Robert Kanigher wrote Wonder Woman in a peculiar steam-of-consciousness way that reads a lot like dreams in comic form. In the second story in the Showcase collection Steve Trevor is for no explained reason now piloting a rocket plane to chase and observe an experimental rocket. (1). Unexpectedly, Steve's plane accelerates faster than the rocket and disappears into space, so Wonder Woman gets her invisible plane a quick refit at Paradise Island and follows, also becoming caught by the strange effect and sent hurtling across space.
Once she's retrieved her wayward boyfriend, she observes the Earth being destroyed by a flaming meteor, except no, it's only a cardboard cutout of the Earth that evil aliens were using for target practice, because they feed on planetary fragments, and Earth is next on the menu, even though it's 200 light years away and there are plenty of uninhabited planets closer (2). And they appear to have brought the reluctant astronauts from their home purely to gloat at them (3). Tough for them that Wonder Woman can fashion a giant magnet out of the nearby landscape and use it to pull the meteors off course and send them crashing back to the planet that launched them (4).
Of course now Wondy and Steve are stranded in space, hundreds of light years from home, except what's this? Could it be a handy spacewarp that will return them to Earth space? You can bet it is.
It's only with the third story that some of Kanigher's less entertaining themes become explicit. The problem is the relationship between Wonder Woman and Steve Trevor. Personally I've never been able to understand why she puts up with his nagging. The situation is that Steve wants Wondy to marry him and settle down, i.e. stop going out and doing hero stuff. Wondy's response is that she cannot marry him until she is no longer needed to battle crimes and injustice. Only then can she think about herself.
This is a twist on silver age Superman's lame excuse for refusing to marry Lois Lane.
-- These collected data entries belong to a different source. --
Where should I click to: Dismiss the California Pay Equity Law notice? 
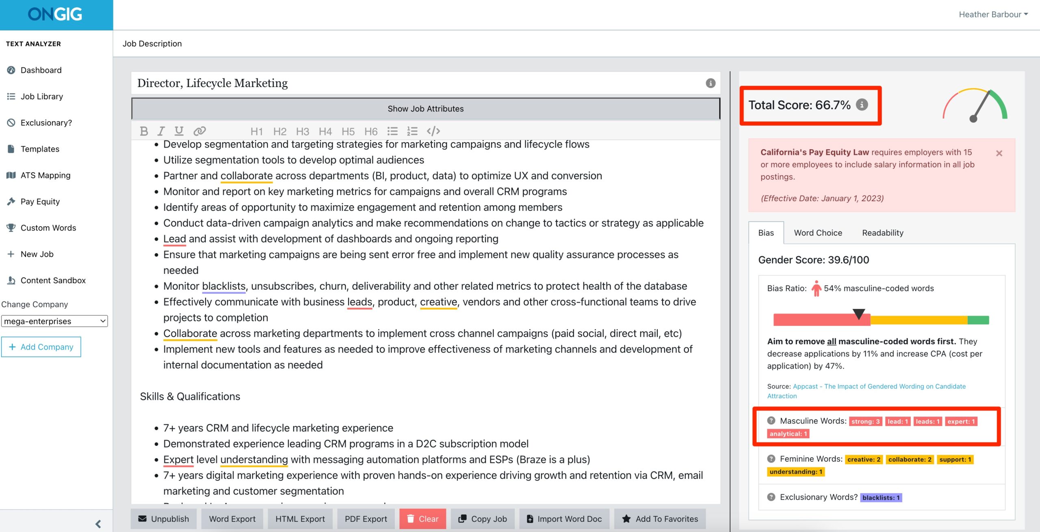pos(999,153)
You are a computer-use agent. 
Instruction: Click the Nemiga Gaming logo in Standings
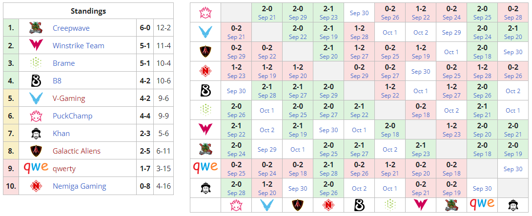tap(36, 186)
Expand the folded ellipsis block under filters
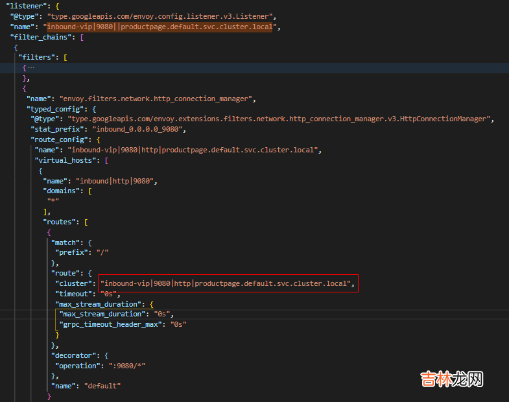 (30, 68)
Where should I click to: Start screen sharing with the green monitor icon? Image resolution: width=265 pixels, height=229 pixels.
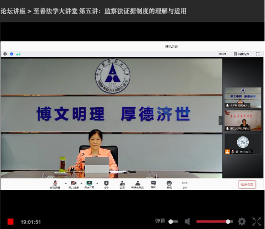click(89, 185)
Here Wonder Woman has to put the concerns of the whole world before herself until she is no longer needed, and her definition of being needed is impossible to fulfil, since it not only requires there to be no crime and injustice, but no natural disasters too. And yet rather than challenge this absurd notion, Steve instead repeatedly attempts to trick the woman he claims to love into marrying him. It seems to be far more about control than love, and it's my least favourite aspect of these stories.
But back to the plot: this story completely rewrites part of the origin story, with an entirely new telling of how Wonder Woman became Diana Prince and came to work at Steve's office in Military Intelligence. In this variation Steve bets Wondy that if he can find her three times in 24 hours, regardless of how she is disguised or hidden, then she will marry him. When she finds that he has tricked her, she gets her own back by applying for a job in his own office (5) so that she'll be right under his nose all the time without him recognising her.
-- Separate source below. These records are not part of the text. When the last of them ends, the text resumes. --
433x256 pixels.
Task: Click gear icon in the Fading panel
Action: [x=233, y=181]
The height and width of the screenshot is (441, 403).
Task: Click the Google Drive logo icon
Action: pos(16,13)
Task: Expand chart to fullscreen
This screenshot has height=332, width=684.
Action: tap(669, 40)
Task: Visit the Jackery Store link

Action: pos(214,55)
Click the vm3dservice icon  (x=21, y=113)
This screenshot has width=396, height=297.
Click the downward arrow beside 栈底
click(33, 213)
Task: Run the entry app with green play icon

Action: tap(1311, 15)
Would I recommend this as a book to give to kids? On the one hand the stories are light and fantastic, bursting with sense of wonder and fairytale logic, while short and self-contained, but on the other they have some underlying values that I would be uncomfortable exposing to someone who was not experienced enough to recognise them as the BS they are and able to reject them while still enjoying the rest of the story. Don't get me wrong, I love this stuff, but that doesn't mean I don't see elements in it I don't like.
Notes.
1) We are told that the plane is slower than the rocket, so I doubt it can be observing it for very long.
2) I can only assume that Earth is a particularly tasty morsel on the galactic menu, since it seems to attract planet eaters from across the galaxy.
3) no better explanation is given, and that's all they actually do with them.
4) She never did have an actual code against killing, did she?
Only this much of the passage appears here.